Sejauh ini Hero cukup paham, barangkali ada cerita kelam yang belum pantas diketahui oleh remaja seusia mereka.

“Lean, hanya karena kau mengenakan celana longgar selutut dan kaos lengan pendek biasa, bukan berarti ini waktunya kita bersantai! Aku sudah selesai mengajari anak-anak dan membereskan peralatan, sekarang kita harus menuju kota sebelah Timur.” Seema mengingatkan Leander bahwa kegiatan hari ini adalah mengajak Hero berkeliling kota.

“Sebaiknya kita berjalan saja, aku sedang memakai sepatu hadiah dari guru Farrabi, bisa rusak kalau dibawa berlari,” kata Lean sambil membersihkan sepatu putihnya. Kedua bola mata cokelat terangnya pun berbinar saat mengingat momen itu, dulu guru Farrabi belajar membuat sepatu dari manusia yang dipanggil Atalla, manusia itu bahkan juga menyebarkan tren berpakaian. Dan Leander menjadi juara lomba memodifikasi gaya hingga mendapatkan hadiah khusus.
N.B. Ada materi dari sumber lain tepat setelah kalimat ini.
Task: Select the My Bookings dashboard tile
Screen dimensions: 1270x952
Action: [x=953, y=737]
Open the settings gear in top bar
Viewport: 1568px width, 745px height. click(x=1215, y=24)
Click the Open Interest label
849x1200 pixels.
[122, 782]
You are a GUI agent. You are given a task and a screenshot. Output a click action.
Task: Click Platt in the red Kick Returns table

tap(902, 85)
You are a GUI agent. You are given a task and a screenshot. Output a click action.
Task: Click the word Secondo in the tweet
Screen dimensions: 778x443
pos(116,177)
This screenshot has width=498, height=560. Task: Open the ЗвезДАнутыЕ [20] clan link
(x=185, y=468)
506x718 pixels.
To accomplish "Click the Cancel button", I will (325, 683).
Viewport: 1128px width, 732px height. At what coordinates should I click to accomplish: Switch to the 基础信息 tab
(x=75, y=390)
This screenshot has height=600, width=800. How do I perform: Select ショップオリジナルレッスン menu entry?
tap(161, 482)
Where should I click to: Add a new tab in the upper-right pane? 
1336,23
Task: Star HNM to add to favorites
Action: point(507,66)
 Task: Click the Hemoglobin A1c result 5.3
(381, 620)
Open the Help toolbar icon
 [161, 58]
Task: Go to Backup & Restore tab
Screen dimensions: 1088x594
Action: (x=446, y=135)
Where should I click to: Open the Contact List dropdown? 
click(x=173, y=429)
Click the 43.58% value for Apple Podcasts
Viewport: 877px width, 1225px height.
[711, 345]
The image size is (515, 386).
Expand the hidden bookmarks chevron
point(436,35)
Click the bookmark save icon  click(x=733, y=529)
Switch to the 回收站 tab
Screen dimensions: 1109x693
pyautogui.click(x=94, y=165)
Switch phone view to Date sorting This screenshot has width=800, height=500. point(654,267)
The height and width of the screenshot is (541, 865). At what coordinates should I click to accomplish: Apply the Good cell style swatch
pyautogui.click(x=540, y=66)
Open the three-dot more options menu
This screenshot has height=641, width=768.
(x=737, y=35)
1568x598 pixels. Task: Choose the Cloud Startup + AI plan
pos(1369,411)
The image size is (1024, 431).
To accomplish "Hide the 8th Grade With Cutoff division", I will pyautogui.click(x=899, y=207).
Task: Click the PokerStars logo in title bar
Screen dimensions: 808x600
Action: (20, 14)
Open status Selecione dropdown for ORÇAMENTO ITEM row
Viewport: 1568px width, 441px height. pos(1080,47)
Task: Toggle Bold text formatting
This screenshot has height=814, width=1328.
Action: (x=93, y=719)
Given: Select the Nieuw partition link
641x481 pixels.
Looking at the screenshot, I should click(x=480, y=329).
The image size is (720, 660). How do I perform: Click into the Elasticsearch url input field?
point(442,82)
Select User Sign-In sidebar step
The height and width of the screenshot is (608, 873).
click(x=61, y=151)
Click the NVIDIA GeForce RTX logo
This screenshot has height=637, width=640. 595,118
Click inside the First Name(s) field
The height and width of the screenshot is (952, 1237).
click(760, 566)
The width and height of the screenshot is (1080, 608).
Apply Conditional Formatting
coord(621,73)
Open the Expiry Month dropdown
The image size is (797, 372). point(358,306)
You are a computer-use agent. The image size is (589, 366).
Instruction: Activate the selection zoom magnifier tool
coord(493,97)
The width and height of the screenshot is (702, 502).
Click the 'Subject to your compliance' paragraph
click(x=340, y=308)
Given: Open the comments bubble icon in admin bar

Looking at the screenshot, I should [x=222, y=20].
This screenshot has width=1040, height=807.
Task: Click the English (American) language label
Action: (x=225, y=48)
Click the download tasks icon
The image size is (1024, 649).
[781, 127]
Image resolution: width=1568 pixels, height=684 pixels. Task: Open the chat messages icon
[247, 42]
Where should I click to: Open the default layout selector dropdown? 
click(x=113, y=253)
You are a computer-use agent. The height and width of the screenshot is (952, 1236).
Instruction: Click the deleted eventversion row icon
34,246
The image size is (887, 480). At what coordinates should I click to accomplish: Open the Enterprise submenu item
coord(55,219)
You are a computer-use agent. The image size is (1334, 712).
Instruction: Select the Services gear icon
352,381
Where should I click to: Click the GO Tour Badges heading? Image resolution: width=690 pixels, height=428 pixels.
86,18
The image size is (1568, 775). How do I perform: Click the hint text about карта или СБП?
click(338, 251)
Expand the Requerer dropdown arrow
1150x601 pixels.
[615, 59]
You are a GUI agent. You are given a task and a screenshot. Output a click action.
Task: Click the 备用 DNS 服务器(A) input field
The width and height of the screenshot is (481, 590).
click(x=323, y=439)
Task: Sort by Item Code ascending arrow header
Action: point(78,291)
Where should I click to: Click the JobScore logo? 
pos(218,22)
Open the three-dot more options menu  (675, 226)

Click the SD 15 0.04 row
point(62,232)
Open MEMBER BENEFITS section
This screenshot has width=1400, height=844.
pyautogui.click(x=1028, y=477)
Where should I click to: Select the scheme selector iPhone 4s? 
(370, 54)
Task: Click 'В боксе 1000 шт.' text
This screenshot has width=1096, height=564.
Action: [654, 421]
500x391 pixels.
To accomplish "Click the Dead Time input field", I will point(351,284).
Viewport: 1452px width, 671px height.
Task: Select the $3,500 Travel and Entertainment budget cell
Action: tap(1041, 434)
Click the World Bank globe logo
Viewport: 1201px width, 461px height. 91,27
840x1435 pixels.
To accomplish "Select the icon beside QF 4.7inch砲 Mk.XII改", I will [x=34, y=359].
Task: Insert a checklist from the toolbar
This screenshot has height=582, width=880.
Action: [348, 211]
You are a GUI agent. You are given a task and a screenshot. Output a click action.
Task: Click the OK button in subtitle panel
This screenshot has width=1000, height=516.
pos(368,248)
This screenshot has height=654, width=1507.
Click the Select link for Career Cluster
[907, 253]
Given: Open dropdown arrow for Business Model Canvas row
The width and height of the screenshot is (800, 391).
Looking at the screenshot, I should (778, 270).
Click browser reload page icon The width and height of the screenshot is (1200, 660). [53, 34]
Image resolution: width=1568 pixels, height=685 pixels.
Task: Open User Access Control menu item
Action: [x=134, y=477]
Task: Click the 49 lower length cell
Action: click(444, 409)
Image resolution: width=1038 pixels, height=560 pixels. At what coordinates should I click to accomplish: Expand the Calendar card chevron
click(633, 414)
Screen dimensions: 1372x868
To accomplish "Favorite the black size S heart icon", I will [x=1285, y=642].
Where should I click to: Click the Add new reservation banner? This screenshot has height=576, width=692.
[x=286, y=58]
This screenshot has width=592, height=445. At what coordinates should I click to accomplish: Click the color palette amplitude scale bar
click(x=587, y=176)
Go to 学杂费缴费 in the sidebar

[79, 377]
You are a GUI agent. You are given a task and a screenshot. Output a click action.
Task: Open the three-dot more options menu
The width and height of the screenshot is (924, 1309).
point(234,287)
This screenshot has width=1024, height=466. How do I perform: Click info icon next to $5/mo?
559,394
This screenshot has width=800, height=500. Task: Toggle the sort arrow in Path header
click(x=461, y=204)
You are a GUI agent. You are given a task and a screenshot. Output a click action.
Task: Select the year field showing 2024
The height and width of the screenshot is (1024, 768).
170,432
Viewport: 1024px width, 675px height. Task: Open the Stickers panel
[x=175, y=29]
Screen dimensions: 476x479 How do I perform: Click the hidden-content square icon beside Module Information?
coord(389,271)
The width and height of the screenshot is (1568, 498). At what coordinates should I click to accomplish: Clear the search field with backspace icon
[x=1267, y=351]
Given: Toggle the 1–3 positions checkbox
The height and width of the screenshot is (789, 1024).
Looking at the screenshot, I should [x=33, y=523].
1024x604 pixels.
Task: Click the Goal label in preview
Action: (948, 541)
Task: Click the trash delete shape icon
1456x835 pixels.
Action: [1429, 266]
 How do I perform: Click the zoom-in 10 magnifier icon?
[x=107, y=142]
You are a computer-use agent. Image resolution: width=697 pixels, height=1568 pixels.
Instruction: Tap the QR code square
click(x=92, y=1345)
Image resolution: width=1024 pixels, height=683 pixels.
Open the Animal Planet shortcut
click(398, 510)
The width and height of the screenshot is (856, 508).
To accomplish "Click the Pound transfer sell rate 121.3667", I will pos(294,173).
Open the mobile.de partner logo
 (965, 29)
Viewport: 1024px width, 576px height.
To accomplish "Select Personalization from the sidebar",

“Kau kan bisa menyuruh akar pohon-pohon di sini buat ngasih tahu singa peliharaanmu biar mengambil sepatu ganti,” timpal Seema dengan wajah sinis.

“Wah, Lean! Kau memelihara singa?” Hero terkejut.

“Kau bisa melihatnya kapan saja, tapi jelas tidak sekarang,” ujar Lean pada Hero. “Dan Seema, namanya Lyonell, bukan hanya singa biasa! Dia sudah seperti saudaraku sendiri, sekarang Lyonell sedang istirahat.”

“Eireena pasti benar-benar kesulitan punya saudara kembar sepertimu,” tandas Seema. “Eireena alergi bulu singa, kau justru temannya singa. Eireena suka makan daging, kau malah vegetarian,” debatnya lagi, “Pokoknya kalian kembar tapi berbeda.” Seema puas dan lelah berdebat dengan Lean. Ia akhirnya berjalan lebih dulu, lagi-lagi Lean dan Hero tertinggal di belakang Seema.

“Aku tidak tahu kalian semangat sekali berdebat,” sindir Hero sambil tertawa mengomentari perdebatan singkat tadi. “Oh iya, kalau Seema punya kekuatan mengendalikan api ungu, bagaimana denganmu, Lean?” rasa ingin tahu Hero semakin memuncak.

“Seperti kata Seema, keluarga Lupine bisa mengendalikan pohon sampai ke akarnya, kami juga bisa meminta pohon memindahkan posisinya sendiri, seperti ini ....” Lean menyentuh sebatang pohon, tak lama kemudian pohon itu sungguh bergerak dengan sendirinya.

Hero terperangah, ia kagum hingga terheran-heran. Seema dan Leander memiliki keunikannya masing-masing, meski begitu mereka berdua adalah sahabat yang baik. Hanya saja jika Seema dan Leander bisa sehebat itu, “Bagaimana denganku?” batin Hero.